Wild Raspberries
- Author: Andy Warhol & Suzie Frankfurt
- Illustrator: Andy Warhol
- Publisher: Seymour Berlin
- Publication date: 1959
- Publication place: United States
- Pages: 19

= Wild Raspberries =

Wild Raspberries is an illustrated cookbook created in 1959 by American artist Andy Warhol and socialite Suzie Frankfurt. Produced before Warhol's rise as a leading Pop artist and Frankfurt's prominence as an interior designer, the book offers a satirical take on haute cuisine and gourmet culture, parodying mid-20th-century cookbooks through playful recipes and whimsical visuals.

Originally self-published in a limited edition of 34 copies, the book remained relatively obscure until it was reissued in 1997 by Little, Brown & Company under its Bulfinch Press imprint.

== Background ==
In 1959, while expecting her second child, Suzie Frankfurt encountered Andy Warhol's watercolors at Serendipity. Impressed by his work, she arranged a lunch meeting at the Plaza Hotel's Palm Court, with her husband, Stephen Frankfurt, acting as an intermediary.

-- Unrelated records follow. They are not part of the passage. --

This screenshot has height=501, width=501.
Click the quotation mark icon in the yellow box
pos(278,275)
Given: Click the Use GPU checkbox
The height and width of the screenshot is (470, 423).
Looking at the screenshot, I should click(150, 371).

The meeting marked the beginning of a close friendship between Frankfurt and Warhol.

Going out for lunch and shopping together soon became a ritual. During one of their outings, Frankfurt suggested to Warhol that "we had to write a funny cookbook for people who don't cook." She later recalled that her mother, "a hostess sine qua non," had emphasized the importance of entertaining, inspiring her to follow suit just as French cookbooks were becoming fashionable. "I tried to make sense of them," she said. "'Make a béchamel sauce,' they'd say. I didn't even know what that was." This led to their collaboration Wild Raspberries, a playful homage to Ingmar Bergman's 1957 film Wild Strawberries.

== Content ==
The book was produced while Warhol was working as a successful commercial artist. Frankfurt wrote the text, while Warhol illustrated the recipes, with calligraphy provided by his mother, Julia Warhola. Frankfurt recalled, "So we did the book, Andy with his Dr. Martin's dyes and Mrs. Warhol, her calligraphy. She was gifted and untutored, and we left all the spelling mistakes. I wrote the recipes."

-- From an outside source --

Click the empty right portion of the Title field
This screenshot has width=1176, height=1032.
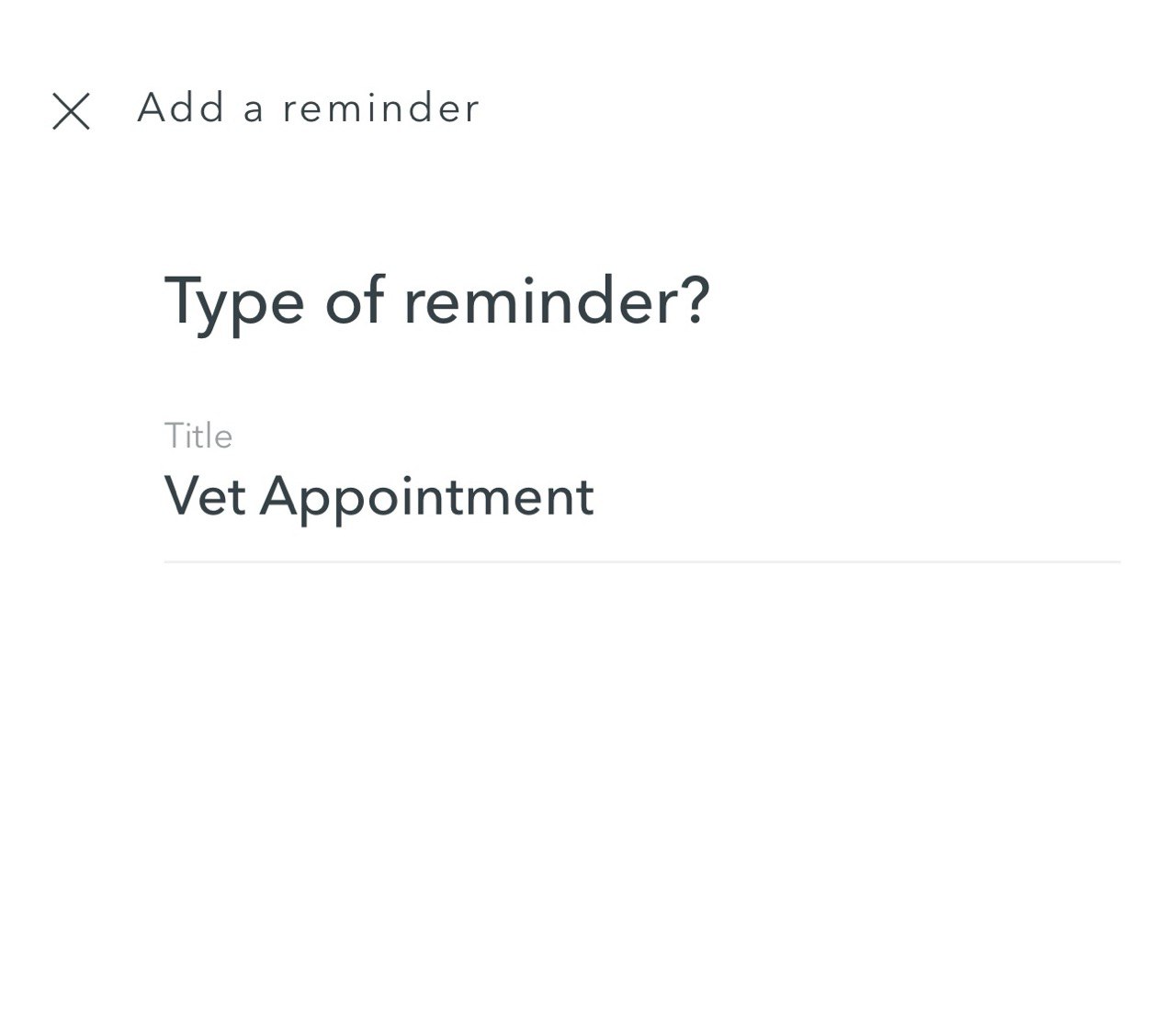[873, 497]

The project humorously exaggerated fine dining trends through absurd and impractical recipes, such as "Omlet Greta Garbo," which is "always to be eaten alone in a candlelit room", "Gefilte of Fighting Fish" ("immerse them in sea water and allow them to do battle until they completely bone each other. Take the fillets, stir in white wine and serve slightly chilled"), and "Seared Roebuck": "roebuck shot in ambush is infinitely better than roebuck killed after a chase."

== Publication ==
Wild Raspberries was self-published in a highly limited edition of approximately 34 copies and distributed to friends rather than widely sold. The manuscript contains 18 offset lithographs and a title page, printed by Seymour Berlin. Schoolboys were hired to color the pages, glossy paper was chosen for the covers, and the books were bound in fuchsia boards by rabbis on the Lower East Side. "There were two versions, colored and semicolored. We thought it would be a masterpiece and we'd sell thousands. I think we sold 20," Franklin said. A small number of copies were available through Serendipity, which operated as both a café and an informal gallery.

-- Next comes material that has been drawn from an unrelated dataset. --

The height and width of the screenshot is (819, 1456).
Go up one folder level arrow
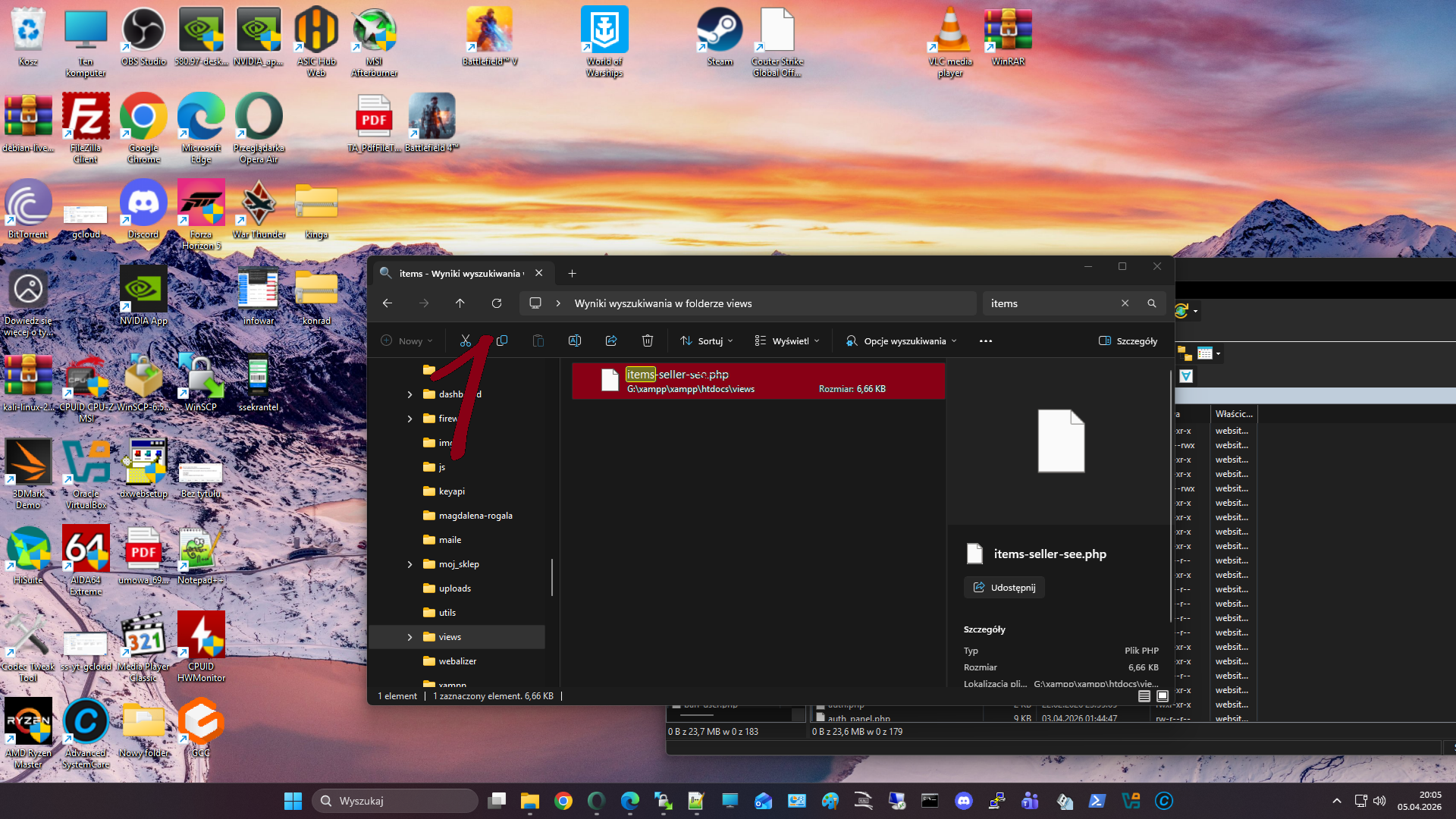460,303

Owing to its limited circulation, the book remained relatively obscure for decades until it was reissued in 1997 by Little, Brown & Company under its Bulfinch Press imprint, a project initiated by Frankfurt's son, art dealer Jaime Frankfurt. Because of the scarcity of the original limited-edition books, they have become highly sought-after collector's items, with copies selling for over $40,000 at auction.